* [Exercise] A word-for-word transcription of every record is needed.

* [Stored data]

# # # # #

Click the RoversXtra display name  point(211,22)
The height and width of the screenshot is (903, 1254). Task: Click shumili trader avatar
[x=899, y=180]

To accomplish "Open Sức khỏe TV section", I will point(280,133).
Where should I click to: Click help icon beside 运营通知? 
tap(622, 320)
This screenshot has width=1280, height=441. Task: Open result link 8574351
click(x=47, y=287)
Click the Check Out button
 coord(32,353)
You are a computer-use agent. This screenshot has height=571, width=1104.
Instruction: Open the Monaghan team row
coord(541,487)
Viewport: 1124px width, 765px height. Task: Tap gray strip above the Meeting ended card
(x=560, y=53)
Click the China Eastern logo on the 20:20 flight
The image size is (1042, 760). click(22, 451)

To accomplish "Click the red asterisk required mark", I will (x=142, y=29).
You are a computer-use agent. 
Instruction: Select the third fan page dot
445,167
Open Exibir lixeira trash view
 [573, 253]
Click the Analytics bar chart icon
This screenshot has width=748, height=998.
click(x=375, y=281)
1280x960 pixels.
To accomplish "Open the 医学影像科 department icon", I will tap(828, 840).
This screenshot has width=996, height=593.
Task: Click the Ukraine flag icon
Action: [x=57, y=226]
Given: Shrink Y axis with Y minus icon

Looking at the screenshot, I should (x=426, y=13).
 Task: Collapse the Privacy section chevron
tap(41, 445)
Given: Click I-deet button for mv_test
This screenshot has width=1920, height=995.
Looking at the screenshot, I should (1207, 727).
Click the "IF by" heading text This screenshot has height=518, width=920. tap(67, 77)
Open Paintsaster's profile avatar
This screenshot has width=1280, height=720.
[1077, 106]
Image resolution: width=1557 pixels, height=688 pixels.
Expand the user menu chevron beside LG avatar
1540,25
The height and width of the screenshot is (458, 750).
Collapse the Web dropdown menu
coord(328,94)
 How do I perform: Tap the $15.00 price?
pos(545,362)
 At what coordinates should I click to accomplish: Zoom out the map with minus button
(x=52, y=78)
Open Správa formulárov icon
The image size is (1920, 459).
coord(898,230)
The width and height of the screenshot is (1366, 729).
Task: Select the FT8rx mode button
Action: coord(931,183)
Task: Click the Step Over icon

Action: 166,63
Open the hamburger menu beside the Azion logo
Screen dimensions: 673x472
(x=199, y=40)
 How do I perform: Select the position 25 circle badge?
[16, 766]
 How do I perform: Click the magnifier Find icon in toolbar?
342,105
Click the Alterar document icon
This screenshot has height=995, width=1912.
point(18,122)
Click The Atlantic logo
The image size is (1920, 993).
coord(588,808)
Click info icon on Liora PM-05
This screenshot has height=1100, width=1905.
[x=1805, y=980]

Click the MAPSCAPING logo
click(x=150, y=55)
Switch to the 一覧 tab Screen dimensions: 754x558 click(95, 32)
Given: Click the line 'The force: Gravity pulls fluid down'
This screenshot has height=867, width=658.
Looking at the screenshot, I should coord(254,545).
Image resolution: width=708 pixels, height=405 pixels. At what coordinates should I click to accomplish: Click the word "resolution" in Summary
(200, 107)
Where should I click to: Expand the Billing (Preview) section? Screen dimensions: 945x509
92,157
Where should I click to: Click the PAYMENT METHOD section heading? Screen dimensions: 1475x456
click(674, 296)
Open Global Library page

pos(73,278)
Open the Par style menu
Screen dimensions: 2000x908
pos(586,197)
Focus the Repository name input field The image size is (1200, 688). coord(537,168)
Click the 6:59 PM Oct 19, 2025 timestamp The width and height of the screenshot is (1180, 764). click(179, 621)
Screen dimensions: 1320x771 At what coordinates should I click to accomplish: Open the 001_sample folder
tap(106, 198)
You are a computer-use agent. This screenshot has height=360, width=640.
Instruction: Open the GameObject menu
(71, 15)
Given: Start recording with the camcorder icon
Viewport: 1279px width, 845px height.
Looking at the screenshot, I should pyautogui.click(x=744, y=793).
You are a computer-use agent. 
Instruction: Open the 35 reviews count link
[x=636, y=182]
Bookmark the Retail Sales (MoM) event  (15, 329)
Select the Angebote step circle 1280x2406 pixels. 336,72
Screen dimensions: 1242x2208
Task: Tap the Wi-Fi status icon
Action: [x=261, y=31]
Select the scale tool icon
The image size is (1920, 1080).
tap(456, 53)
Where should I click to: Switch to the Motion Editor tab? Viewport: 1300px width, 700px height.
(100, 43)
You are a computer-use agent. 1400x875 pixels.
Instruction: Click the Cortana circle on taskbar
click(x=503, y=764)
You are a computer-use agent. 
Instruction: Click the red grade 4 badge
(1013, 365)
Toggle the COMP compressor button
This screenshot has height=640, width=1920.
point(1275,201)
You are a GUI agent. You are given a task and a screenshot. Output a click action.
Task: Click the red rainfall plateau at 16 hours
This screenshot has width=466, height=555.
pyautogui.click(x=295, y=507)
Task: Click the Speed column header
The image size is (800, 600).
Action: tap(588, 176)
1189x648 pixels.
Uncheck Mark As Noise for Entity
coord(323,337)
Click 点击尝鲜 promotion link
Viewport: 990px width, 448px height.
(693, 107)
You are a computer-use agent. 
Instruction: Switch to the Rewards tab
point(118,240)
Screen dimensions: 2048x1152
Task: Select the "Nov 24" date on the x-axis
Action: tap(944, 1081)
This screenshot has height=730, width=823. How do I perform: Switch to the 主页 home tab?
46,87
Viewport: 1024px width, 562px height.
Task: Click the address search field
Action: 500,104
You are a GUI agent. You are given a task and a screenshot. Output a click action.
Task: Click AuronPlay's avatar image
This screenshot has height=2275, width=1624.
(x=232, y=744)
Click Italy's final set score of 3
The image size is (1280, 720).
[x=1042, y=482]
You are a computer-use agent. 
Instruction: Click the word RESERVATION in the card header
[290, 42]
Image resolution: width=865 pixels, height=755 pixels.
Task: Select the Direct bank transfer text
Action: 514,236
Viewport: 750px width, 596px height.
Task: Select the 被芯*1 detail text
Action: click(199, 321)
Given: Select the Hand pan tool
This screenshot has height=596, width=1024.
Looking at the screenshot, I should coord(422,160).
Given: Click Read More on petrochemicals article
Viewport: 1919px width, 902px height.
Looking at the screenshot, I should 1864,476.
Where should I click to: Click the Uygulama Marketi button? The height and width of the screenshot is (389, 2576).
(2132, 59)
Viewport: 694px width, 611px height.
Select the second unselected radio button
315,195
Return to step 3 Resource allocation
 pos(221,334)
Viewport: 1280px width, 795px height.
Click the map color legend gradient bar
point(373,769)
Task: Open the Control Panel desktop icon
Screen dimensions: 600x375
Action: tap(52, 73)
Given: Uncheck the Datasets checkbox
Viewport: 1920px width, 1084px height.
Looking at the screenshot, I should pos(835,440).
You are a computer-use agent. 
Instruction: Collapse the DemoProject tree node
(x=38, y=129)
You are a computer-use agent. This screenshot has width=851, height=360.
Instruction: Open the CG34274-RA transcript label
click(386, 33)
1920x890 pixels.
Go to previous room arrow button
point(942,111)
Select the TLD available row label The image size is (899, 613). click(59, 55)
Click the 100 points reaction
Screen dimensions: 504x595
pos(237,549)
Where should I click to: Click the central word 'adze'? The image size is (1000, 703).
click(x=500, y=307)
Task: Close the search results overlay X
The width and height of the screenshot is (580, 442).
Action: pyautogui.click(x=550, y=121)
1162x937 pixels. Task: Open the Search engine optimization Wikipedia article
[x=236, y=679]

# # # # #

* [Solution to this problem]
Click the RoversXtra display name  point(211,22)
The height and width of the screenshot is (903, 1254). Task: Click shumili trader avatar
[x=899, y=180]

To accomplish "Open Sức khỏe TV section", I will point(280,133).
Where should I click to: Click help icon beside 运营通知? 
tap(622, 320)
This screenshot has width=1280, height=441. Task: Open result link 8574351
click(x=47, y=287)
Click the Check Out button
 coord(32,353)
You are a computer-use agent. This screenshot has height=571, width=1104.
Instruction: Open the Monaghan team row
coord(541,487)
Viewport: 1124px width, 765px height. Task: Tap gray strip above the Meeting ended card
(x=560, y=53)
Click the China Eastern logo on the 20:20 flight
The image size is (1042, 760). click(22, 451)

To accomplish "Click the red asterisk required mark", I will (x=142, y=29).
You are a computer-use agent. 
Instruction: Select the third fan page dot
445,167
Open Exibir lixeira trash view
 [573, 253]
Click the Analytics bar chart icon
This screenshot has width=748, height=998.
click(x=375, y=281)
1280x960 pixels.
To accomplish "Open the 医学影像科 department icon", I will tap(828, 840).
This screenshot has width=996, height=593.
Task: Click the Ukraine flag icon
Action: [x=57, y=226]
Given: Shrink Y axis with Y minus icon

Looking at the screenshot, I should (x=426, y=13).
 Task: Collapse the Privacy section chevron
tap(41, 445)
Given: Click I-deet button for mv_test
This screenshot has width=1920, height=995.
Looking at the screenshot, I should (1207, 727).
Click the "IF by" heading text This screenshot has height=518, width=920. tap(67, 77)
Open Paintsaster's profile avatar
This screenshot has width=1280, height=720.
[1077, 106]
Image resolution: width=1557 pixels, height=688 pixels.
Expand the user menu chevron beside LG avatar
1540,25
The height and width of the screenshot is (458, 750).
Collapse the Web dropdown menu
coord(328,94)
 How do I perform: Tap the $15.00 price?
pos(545,362)
 At what coordinates should I click to accomplish: Zoom out the map with minus button
(x=52, y=78)
Open Správa formulárov icon
The image size is (1920, 459).
coord(898,230)
The width and height of the screenshot is (1366, 729).
Task: Select the FT8rx mode button
Action: coord(931,183)
Task: Click the Step Over icon

Action: 166,63
Open the hamburger menu beside the Azion logo
Screen dimensions: 673x472
(x=199, y=40)
 How do I perform: Select the position 25 circle badge?
[16, 766]
 How do I perform: Click the magnifier Find icon in toolbar?
342,105
Click the Alterar document icon
This screenshot has height=995, width=1912.
point(18,122)
Click The Atlantic logo
The image size is (1920, 993).
coord(588,808)
Click info icon on Liora PM-05
This screenshot has height=1100, width=1905.
[x=1805, y=980]

Click the MAPSCAPING logo
click(x=150, y=55)
Switch to the 一覧 tab Screen dimensions: 754x558 click(95, 32)
Given: Click the line 'The force: Gravity pulls fluid down'
This screenshot has height=867, width=658.
Looking at the screenshot, I should coord(254,545).
Image resolution: width=708 pixels, height=405 pixels. At what coordinates should I click to accomplish: Click the word "resolution" in Summary
(200, 107)
Where should I click to: Expand the Billing (Preview) section? Screen dimensions: 945x509
92,157
Where should I click to: Click the PAYMENT METHOD section heading? Screen dimensions: 1475x456
click(674, 296)
Open Global Library page

pos(73,278)
Open the Par style menu
Screen dimensions: 2000x908
pos(586,197)
Focus the Repository name input field The image size is (1200, 688). coord(537,168)
Click the 6:59 PM Oct 19, 2025 timestamp The width and height of the screenshot is (1180, 764). click(179, 621)
Screen dimensions: 1320x771 At what coordinates should I click to accomplish: Open the 001_sample folder
tap(106, 198)
You are a computer-use agent. This screenshot has height=360, width=640.
Instruction: Open the GameObject menu
(71, 15)
Given: Start recording with the camcorder icon
Viewport: 1279px width, 845px height.
Looking at the screenshot, I should pyautogui.click(x=744, y=793).
You are a computer-use agent. 
Instruction: Open the 35 reviews count link
[x=636, y=182]
Bookmark the Retail Sales (MoM) event  (15, 329)
Select the Angebote step circle 1280x2406 pixels. 336,72
Screen dimensions: 1242x2208
Task: Tap the Wi-Fi status icon
Action: [x=261, y=31]
Select the scale tool icon
The image size is (1920, 1080).
tap(456, 53)
Where should I click to: Switch to the Motion Editor tab? Viewport: 1300px width, 700px height.
(100, 43)
You are a computer-use agent. 1400x875 pixels.
Instruction: Click the Cortana circle on taskbar
click(x=503, y=764)
You are a computer-use agent. 
Instruction: Click the red grade 4 badge
(1013, 365)
Toggle the COMP compressor button
This screenshot has height=640, width=1920.
point(1275,201)
You are a GUI agent. You are given a task and a screenshot. Output a click action.
Task: Click the red rainfall plateau at 16 hours
This screenshot has width=466, height=555.
pyautogui.click(x=295, y=507)
Task: Click the Speed column header
The image size is (800, 600).
Action: tap(588, 176)
1189x648 pixels.
Uncheck Mark As Noise for Entity
coord(323,337)
Click 点击尝鲜 promotion link
Viewport: 990px width, 448px height.
(693, 107)
You are a computer-use agent. 
Instruction: Switch to the Rewards tab
point(118,240)
Screen dimensions: 2048x1152
Task: Select the "Nov 24" date on the x-axis
Action: tap(944, 1081)
This screenshot has height=730, width=823. How do I perform: Switch to the 主页 home tab?
46,87
Viewport: 1024px width, 562px height.
Task: Click the address search field
Action: 500,104
You are a GUI agent. You are given a task and a screenshot. Output a click action.
Task: Click AuronPlay's avatar image
This screenshot has height=2275, width=1624.
(x=232, y=744)
Click Italy's final set score of 3
The image size is (1280, 720).
[x=1042, y=482]
You are a computer-use agent. 
Instruction: Click the word RESERVATION in the card header
[290, 42]
Image resolution: width=865 pixels, height=755 pixels.
Task: Select the Direct bank transfer text
Action: 514,236
Viewport: 750px width, 596px height.
Task: Select the 被芯*1 detail text
Action: click(199, 321)
Given: Select the Hand pan tool
This screenshot has height=596, width=1024.
Looking at the screenshot, I should coord(422,160).
Given: Click Read More on petrochemicals article
Viewport: 1919px width, 902px height.
Looking at the screenshot, I should 1864,476.
Where should I click to: Click the Uygulama Marketi button? The height and width of the screenshot is (389, 2576).
(2132, 59)
Viewport: 694px width, 611px height.
Select the second unselected radio button
315,195
Return to step 3 Resource allocation
 pos(221,334)
Viewport: 1280px width, 795px height.
Click the map color legend gradient bar
point(373,769)
Task: Open the Control Panel desktop icon
Screen dimensions: 600x375
Action: tap(52, 73)
Given: Uncheck the Datasets checkbox
Viewport: 1920px width, 1084px height.
Looking at the screenshot, I should pos(835,440).
You are a computer-use agent. 
Instruction: Collapse the DemoProject tree node
(x=38, y=129)
You are a computer-use agent. This screenshot has width=851, height=360.
Instruction: Open the CG34274-RA transcript label
click(386, 33)
1920x890 pixels.
Go to previous room arrow button
point(942,111)
Select the TLD available row label The image size is (899, 613). click(59, 55)
Click the 100 points reaction
Screen dimensions: 504x595
pos(237,549)
Where should I click to: Click the central word 'adze'? The image size is (1000, 703).
click(x=500, y=307)
Task: Close the search results overlay X
The width and height of the screenshot is (580, 442).
Action: pyautogui.click(x=550, y=121)
1162x937 pixels. Task: Open the Search engine optimization Wikipedia article
[x=236, y=679]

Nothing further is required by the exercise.